Os EUA estavam “provavelmente a dois dias” de enviar à UE uma carta descrevendo suas tarifas planejadas, disse Trump na terça-feira. Nesta quarta, Merz afirmou que as negociações não estavam fáceis devido às exigências dos EUA, mas permanecia “cautelosamente otimista” quanto a um avanço esta semana, ou no mais tardar até o final do mês.
O Reino Unido, que tem um déficit comercial com os EUA, enfrentou a tarifa básica de 10% e não conseguiu reduzi-la.
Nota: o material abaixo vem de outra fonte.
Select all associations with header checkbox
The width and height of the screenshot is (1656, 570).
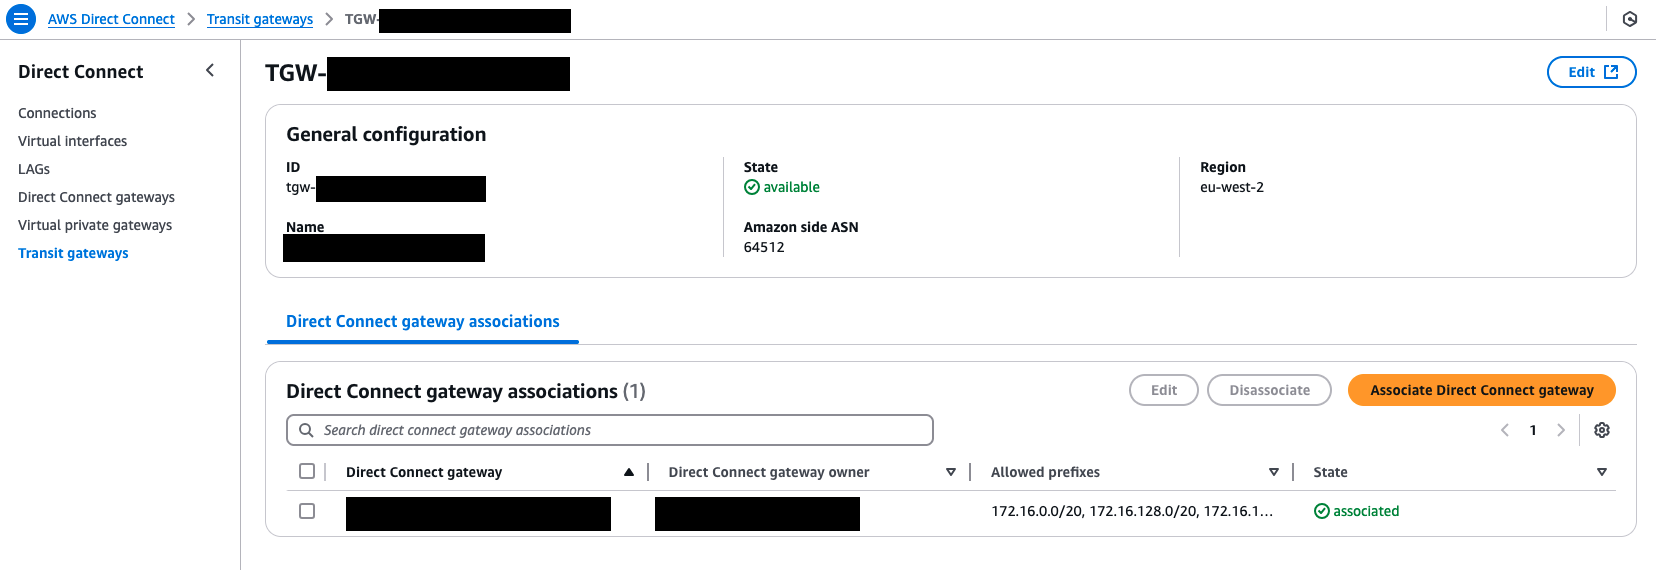(307, 471)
No entanto, Londres garantiu melhores condições nas tarifas “setoriais” —embora o diplomata da UE questionasse se os EUA as implementariam.
O Reino Unido recebeu uma cota anual de 100 mil carros com tarifa de 10% —um desconto em relação à taxa de 25% que outros exportadores para os EUA enfrentam— e um acordo de tarifa zero sobre aço e alumínio, embora este ainda precise ser implementado.
Os negociadores britânicos também conquistaram a promessa de tratamento “significativamente preferencial” nas chamadas tarifas “Seção 232” sobre produtos farmacêuticos, uma investigação que a Casa Branca está atualmente conduzindo e que Trump prometeu uma taxa que pode chegar a 200%.
O Reino Unido também obteve garantias sobre futuras investigações da seção 232 em outros setores, que incluem cobre, madeira e motores a jato.
Em troca, o governo britânico se comprometeu a atender aos “requisitos” dos EUA sobre o papel da China em suas cadeias de suprimentos, além de uma cota livre de tarifas de 13 mil toneladas de carne bovina e 1,4 bilhão de litros de bioetanol.
Trump tem sido há muito tempo hostil ao projeto europeu, chamando a UE de “desagradável” e afirmando que foi criada para “ferrar os Estados Unidos”.
A UE não tem garantias de que as tarifas sobre o aço seriam reduzidas de seu nível de 50%, disseram os diplomatas. Os EUA também se recusaram a isentar o bloco de futuras tarifas setoriais em áreas como produtos farmacêuticos e semicondutores.
Os dois lados estão trabalhando para reduzir a tarifa de 25% sobre veículos e consideram um acordo para abolir taxas sobre bebidas destiladas, aeronaves e peças. A UE também está preparada para reduzir seu superávit comercial de bens de 198 bilhões de euros, comprometendo-se a comprar mais armas e gás natural liquefeito dos EUA.
David Henig, do think-tank Centro Europeu para Economia Política Internacional, disse que a UE tinha uma tarefa mais difícil apesar de seu tamanho maior.
“Considerando as coisas que Trump disse sobre a UE, uma tarifa de 10% provavelmente seria melhor do que alguns esperavam, mas isso ainda é um golpe para um bloco que iniciou o processo pensando que poderia remover todas as tarifas de Trump, e que o Reino Unido havia cometido um erro ao se acomodar”, analisou.
O bloco pausou sua retaliação durante as negociações com Washington. Mas contra-tarifas sobre 21 bilhões de euros de exportações anuais dos EUA devem ser aplicadas a partir de 14 de julho. A comissão está montando um pacote de mais 95 bilhões de euros, incluindo aeronaves, álcool e alimentos, que precisaria da aprovação dos estados-membros.
A Comissão Europeia não respondeu a um pedido de comentário.